Abro meu caderno preto, fico rabiscando até o dia nascer. Nessa noite, escrevo que é preciso acreditar nas feras, nos seus silêncios, em seu comedimento; acreditar nos sinais de alerta, nas paredes brancas e nuas, nos lençóis amarelos desse quarto de hospital; acreditar no retraimento que trabalha o corpo e a alma num não lugar que conserva sua neutralidade e sua indiferença, sua transversalidade ( :53 MARTIN, Nastassja 2021. Escute as feras. São Paulo: Editora 34. 106 pp ).

O efeito do espelho é também a indagação impossível sobre esse outro, o urso ferido com sua trajetória, motivos e desejos no mundo; e que não deveria mais ser reduzido à lógica predatória, nem a um ator secundário, nem muito menos a mero reflexo do estado do espírito humano. Afinal, ainda que o ponto de vista do urso seja inacessível para muitos, nem tudo pode seguir girando em torno dos humanos.

Martin explora a fundo a reviravolta da viagem de campo, que na busca do outro termina no mergulho dentro de si. Sem comiseração, ela é levada a explorar os aspectos profundos da sua dimensão emocional comocionada por interrogantes que buscam alguma resposta no retorno à Floresta de Tvaián. Para ela a cura deve ocorrer perto da floresta e daqueles que entendem as forças em jogo. O isolamento a deixa revisitar memórias e produzir inevitáveis comparações culturais e questionamentos vertiginosos sobre a alteridade, o humano e o natural.
------------------------------------------------------------
**O QUE FAZER:**
[1] No trecho sobre Escute as feras, onde Martin acha que a cura deve ocorrer?
[2] Retome o trecho sobre Escute as feras a partir da última frase apresentada, dando continuidade ao texto.
As linhas a seguir não têm relação com o trecho sobre Escute as feras.
------------------------------------------------------------
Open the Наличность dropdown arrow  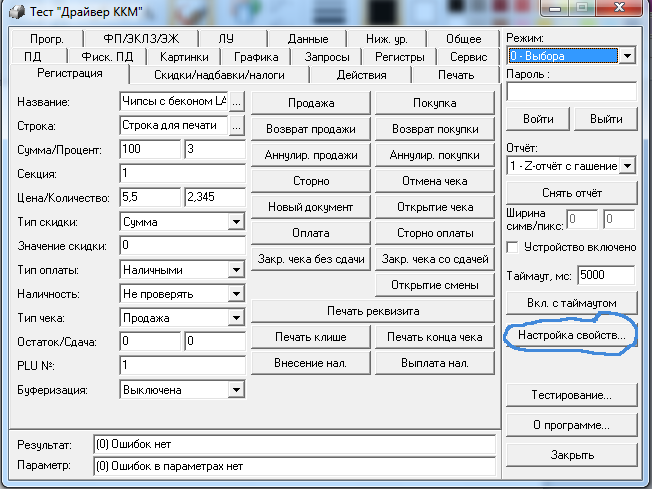[x=236, y=294]
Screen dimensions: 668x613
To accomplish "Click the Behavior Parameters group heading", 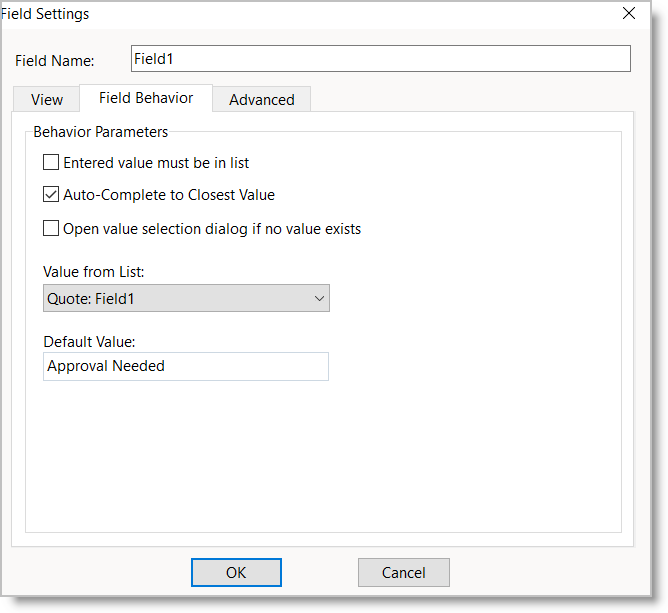I will tap(101, 131).
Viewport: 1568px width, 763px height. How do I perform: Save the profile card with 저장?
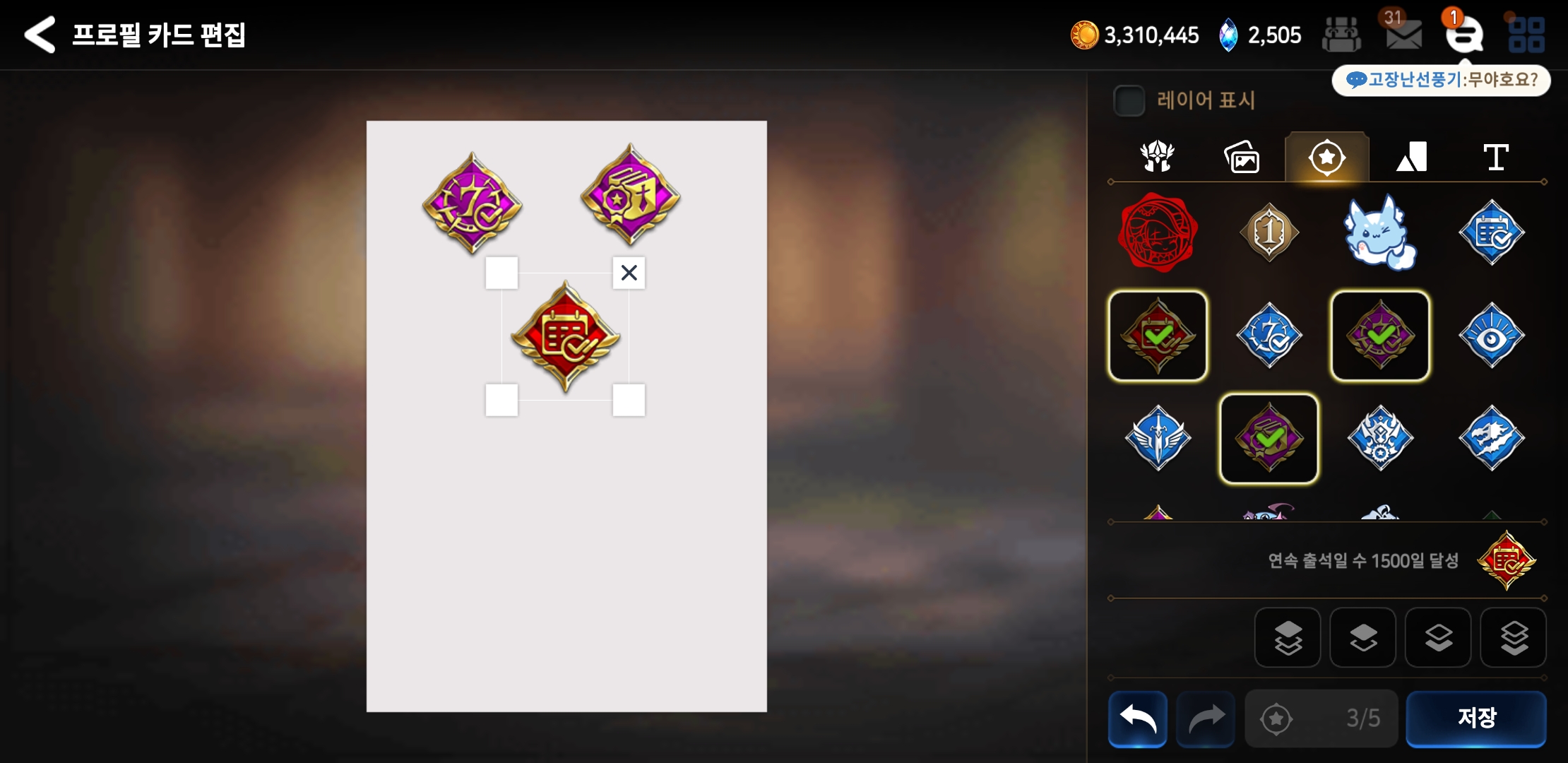pos(1476,718)
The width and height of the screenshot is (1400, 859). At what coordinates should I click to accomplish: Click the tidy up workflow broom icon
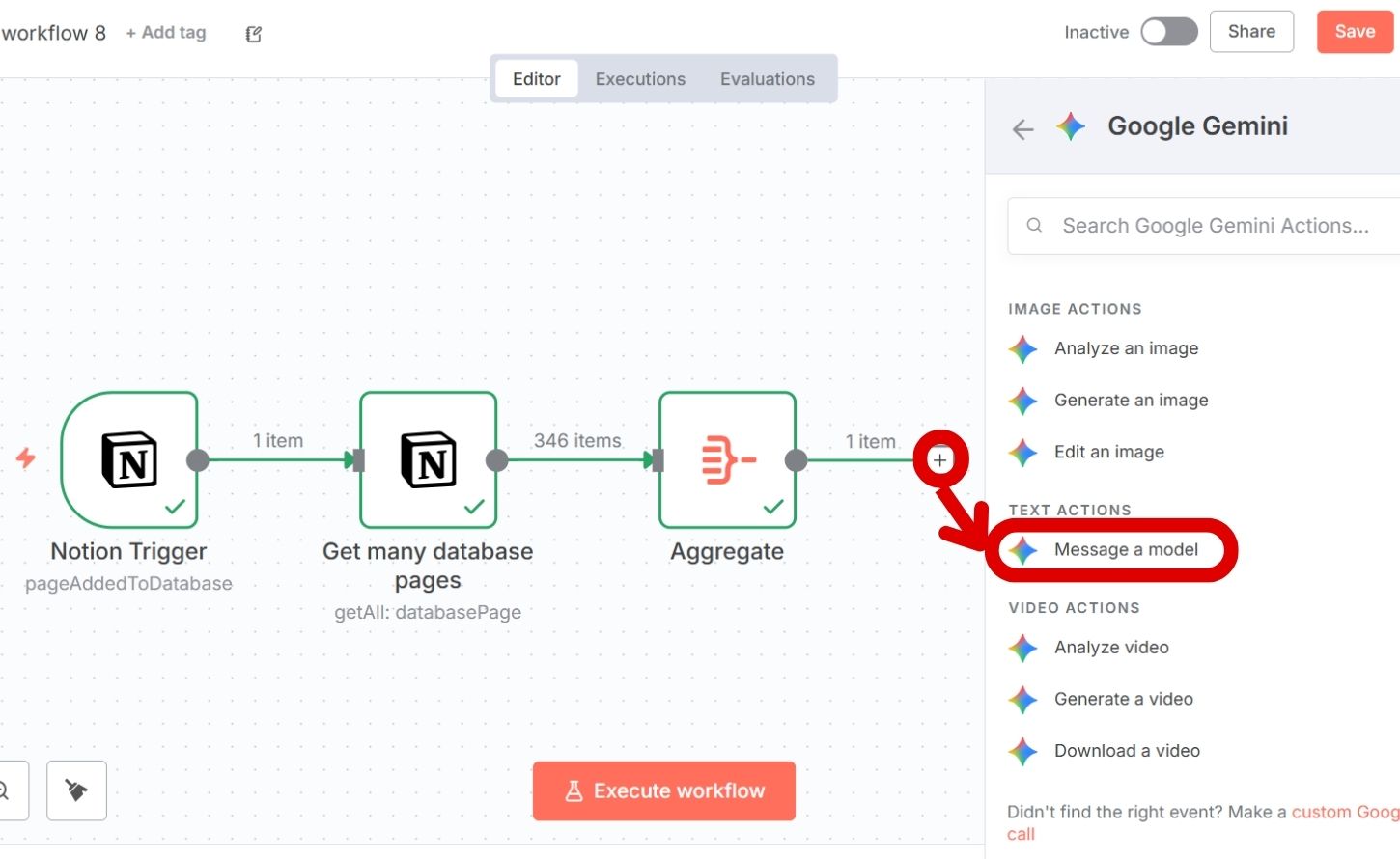[76, 790]
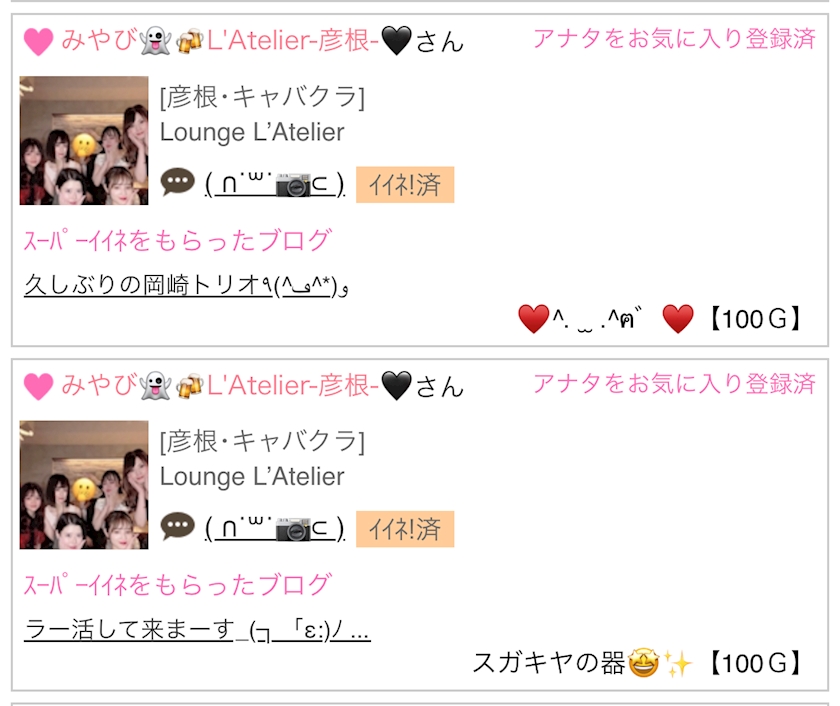Image resolution: width=840 pixels, height=706 pixels.
Task: Tap the speech bubble icon in first card
Action: (x=177, y=183)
------------------------------------------------------------
**LISTA DE RESPOSTAS:**
[1] Perto da floresta e daqueles que entendem as forças em jogo.

[2]
É no silêncio que se pode voltar a sonhar. Foi assim que fizeram os evens após o colapso da URSS, se distanciar da civilização e voltar à floresta para permitir o florescimento dos sonhos e assim atualizar o tempo mítico. A viagem de Nastassja é motivada pelo querer estar perto daqueles que creem nas forças da natureza e sabem que elas não apenas sentem, como também agem. Trata-se de um mundo onde todos os seres escutam, observam, lembram e onde sonhar não é privilégio humano. Tal entendimento propõe o estabelecimento de outras fronteiras, menos inteligíveis, mas que mantêm a promessa da vida íntegra respeitando seus ciclos e ritmos. Não em vão os capítulos do livro são as estações que ecoam nos estados da alma da autora. O livro não deixa de ser um tributo ao animismo que, comprometido com a vida, questiona a cosmologia do antropocentrismo. É também uma denuncia dos desejos de controle operacional e utilitarista do mundo aplicados por qualquer regime, que empenhado em homogeneizar e disciplinar a natureza, reduz a sua esplendorosa e caótica complexidade para produzir e otimizar apenas ganâncias. Escute as feras é o tipo de livro que o leitor devora, não sem antes ser devorado por ele.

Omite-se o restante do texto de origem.